Writing an opinion piece is like starting a conversation. When you write for The Chronicle, students, staff and people you may never get the chance to meet will read your words.
Quinnipiac students are given the resources to write and propose solutions to issues they deem important, a power we shouldn’t take for granted.
Last semester, The Chronicle brought back the opinion editor position in hopes to bring focus to a section that was often under appreciated.
The Chronicle wants to hear from the student body as a whole, not just our staff. We want our opinion section to reflect the entire community and to publish powerful content we know exists.
When we publish an opinion, we are giving a voice to our student body. I constantly wonder how can I show my fellow Bobcats that our voice matters. My intention for this letter is to call out the students who believe in change. If you’re frustrated about anything in your life, write about it and propose a solution.
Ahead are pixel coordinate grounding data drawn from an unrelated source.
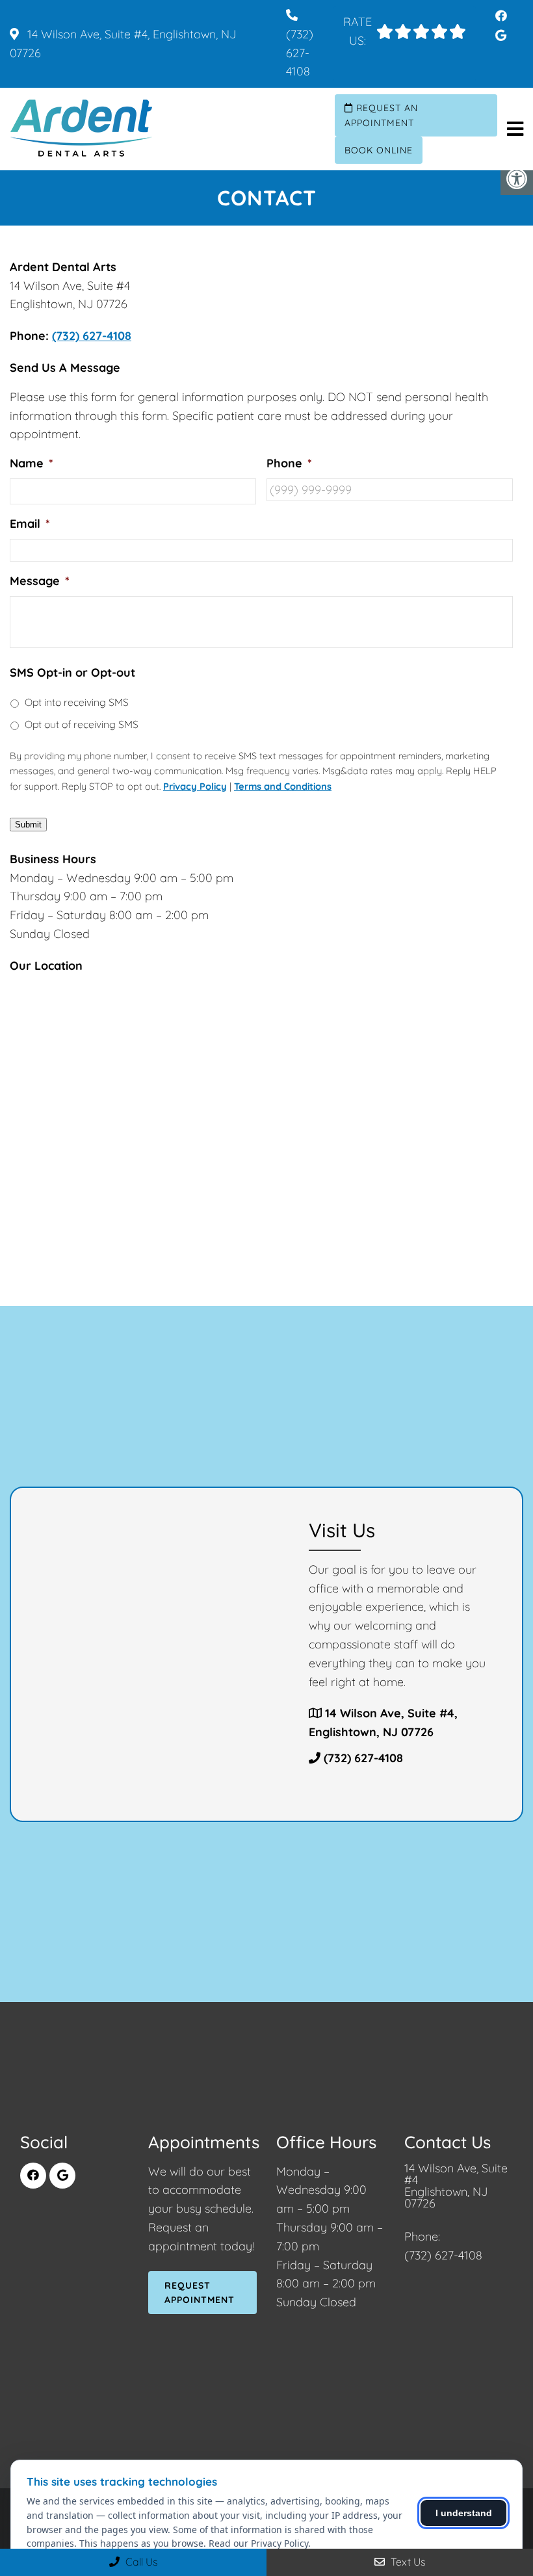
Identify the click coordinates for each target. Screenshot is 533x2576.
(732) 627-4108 (299, 53)
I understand (464, 2513)
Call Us (140, 2561)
Our newest approach is about reaching out. Whether you want to write one solo or collectively with your organization, we are open to hearing what you have to say.
We all have opinions. Some of us have thousands of opinions, from what should be served in the Cafe, to why the drinking age should be lowered. Yet each week, I search for new topics to present to the newspaper staff and nag people until they hate me, to write one. Instead I want to hear from you.
You don’t need to be a part of The Chronicle to write an opinion or letter to the editor. We accept submissions from any Quinnipiac student and we will work with you too if you’re stuck on what to say.
Reading through other college newspapers, I can get a sense of who the student body is in the opinion section. Quinnipiac students are capable of establishing this type of voice, too.
I know that each of us have something we want to see change. Utilize your resources.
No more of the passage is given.